BD receives FDA 510(k) clearance for high-throughput diagnostic test for infectious vaginitis
BD (Becton, Dickinson and Company) announced that it has received 510(k) clearance from the U.S. Food and Drug Administration (FDA) for the BD Vaginal Panel on the BD COR System, a comprehensive diagnostic test that directly detects the three most common infectious causes of vaginitis using BD's high-throughput molecular diagnostic platform for large laboratories.
Originally granted marketing authorization for the BD MAX System in 2016, the BD Vaginal Panel is one of the first microbiome-based polymerase chain reaction (PCR) assay that uses a single swab and test to simultaneously detect organisms associated with bacterial vaginosis (BV), vulvovaginal candidiasis (VVC) and Trichomonas vaginalis (TV) and reports a clear positive or negative result for each condition separately.

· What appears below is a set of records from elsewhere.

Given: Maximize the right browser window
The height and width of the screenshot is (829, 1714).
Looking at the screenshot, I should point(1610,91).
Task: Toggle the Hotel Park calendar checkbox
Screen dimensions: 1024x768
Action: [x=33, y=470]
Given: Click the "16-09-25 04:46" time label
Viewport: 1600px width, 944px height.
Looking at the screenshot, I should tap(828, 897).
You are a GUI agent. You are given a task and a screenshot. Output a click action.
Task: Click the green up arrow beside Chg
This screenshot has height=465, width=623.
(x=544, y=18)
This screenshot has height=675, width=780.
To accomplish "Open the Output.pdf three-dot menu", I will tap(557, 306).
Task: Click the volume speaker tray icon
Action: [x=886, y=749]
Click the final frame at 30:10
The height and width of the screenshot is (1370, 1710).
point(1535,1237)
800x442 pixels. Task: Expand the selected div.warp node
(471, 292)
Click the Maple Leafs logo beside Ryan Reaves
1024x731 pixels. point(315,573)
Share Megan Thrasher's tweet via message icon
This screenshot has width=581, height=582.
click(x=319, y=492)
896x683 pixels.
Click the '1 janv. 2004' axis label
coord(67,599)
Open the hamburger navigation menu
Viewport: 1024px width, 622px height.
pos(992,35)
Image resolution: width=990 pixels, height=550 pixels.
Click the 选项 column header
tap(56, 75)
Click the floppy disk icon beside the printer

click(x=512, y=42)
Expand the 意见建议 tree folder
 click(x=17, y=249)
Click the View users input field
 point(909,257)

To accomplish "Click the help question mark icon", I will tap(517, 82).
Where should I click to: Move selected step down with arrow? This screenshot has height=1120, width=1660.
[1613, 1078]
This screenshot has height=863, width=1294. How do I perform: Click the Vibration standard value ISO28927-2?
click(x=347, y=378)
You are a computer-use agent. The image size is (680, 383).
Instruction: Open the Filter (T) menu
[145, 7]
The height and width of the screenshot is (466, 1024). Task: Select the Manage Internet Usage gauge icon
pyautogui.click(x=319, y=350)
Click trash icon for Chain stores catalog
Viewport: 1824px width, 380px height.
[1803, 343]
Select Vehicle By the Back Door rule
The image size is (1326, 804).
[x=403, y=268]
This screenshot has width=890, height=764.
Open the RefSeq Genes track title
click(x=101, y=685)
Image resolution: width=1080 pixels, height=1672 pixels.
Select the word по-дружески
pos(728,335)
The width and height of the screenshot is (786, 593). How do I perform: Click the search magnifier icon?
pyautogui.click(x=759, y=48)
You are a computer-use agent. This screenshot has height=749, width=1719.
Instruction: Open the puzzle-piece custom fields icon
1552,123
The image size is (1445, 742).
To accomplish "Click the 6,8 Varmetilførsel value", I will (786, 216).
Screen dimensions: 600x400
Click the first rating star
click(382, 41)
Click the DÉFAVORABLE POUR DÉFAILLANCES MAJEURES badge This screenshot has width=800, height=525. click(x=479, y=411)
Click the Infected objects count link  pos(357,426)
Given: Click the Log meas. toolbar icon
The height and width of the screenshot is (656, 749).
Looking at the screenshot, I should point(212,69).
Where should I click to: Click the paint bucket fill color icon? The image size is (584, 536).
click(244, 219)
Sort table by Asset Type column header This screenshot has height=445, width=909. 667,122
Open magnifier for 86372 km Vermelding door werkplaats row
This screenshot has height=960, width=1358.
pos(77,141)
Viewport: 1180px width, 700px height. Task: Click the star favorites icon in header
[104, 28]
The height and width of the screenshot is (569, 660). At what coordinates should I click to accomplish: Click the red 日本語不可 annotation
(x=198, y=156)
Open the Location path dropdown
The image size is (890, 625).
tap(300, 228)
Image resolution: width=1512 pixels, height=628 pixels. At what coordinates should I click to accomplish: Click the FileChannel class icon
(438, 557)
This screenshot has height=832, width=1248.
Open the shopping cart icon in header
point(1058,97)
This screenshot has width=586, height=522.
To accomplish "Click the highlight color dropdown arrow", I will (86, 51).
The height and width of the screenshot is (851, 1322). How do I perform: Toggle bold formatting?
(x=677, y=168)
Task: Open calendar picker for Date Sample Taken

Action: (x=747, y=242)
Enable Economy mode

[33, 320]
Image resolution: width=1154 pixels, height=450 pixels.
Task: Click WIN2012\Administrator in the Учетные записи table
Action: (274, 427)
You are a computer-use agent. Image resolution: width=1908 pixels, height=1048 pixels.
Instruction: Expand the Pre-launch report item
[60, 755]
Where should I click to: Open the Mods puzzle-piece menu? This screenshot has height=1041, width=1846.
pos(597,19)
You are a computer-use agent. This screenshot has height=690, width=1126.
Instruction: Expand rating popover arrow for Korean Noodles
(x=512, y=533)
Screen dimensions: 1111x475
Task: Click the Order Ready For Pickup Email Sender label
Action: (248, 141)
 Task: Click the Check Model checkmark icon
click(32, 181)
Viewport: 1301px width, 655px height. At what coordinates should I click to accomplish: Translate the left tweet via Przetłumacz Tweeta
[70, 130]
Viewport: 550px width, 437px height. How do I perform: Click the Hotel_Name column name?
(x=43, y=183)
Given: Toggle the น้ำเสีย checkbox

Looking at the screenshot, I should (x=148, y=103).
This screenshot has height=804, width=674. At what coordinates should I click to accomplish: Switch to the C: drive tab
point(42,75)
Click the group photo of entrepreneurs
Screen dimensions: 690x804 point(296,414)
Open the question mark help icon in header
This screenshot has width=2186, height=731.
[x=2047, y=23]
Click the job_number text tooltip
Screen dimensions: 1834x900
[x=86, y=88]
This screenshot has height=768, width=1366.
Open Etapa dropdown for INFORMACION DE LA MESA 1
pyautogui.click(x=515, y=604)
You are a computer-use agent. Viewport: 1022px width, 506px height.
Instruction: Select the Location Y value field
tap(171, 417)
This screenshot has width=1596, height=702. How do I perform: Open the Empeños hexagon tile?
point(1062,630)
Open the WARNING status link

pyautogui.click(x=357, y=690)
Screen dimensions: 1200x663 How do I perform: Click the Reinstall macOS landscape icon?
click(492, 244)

If a test is positive for VVC (commonly referred to as a "yeast infection"), the BD Vaginal Panel is an FDA-cleared Nucleic Acid Amplification Test (NAAT) that provides separate results for C. glabrata and C. krusei — two Candida species that are known to carry resistance to traditional antimicrobials — to ensure proper treatments are prescribed.
The BD COR System allows 1,700 specimens to be loaded at a time, with onboard capacity for reagents and samples that provide more than eight hours of unimpeded system processing. The system is capable of delivering nearly 2,000 sample results in 24 hours, eliminating multiple manual interactions per shift that were traditionally required.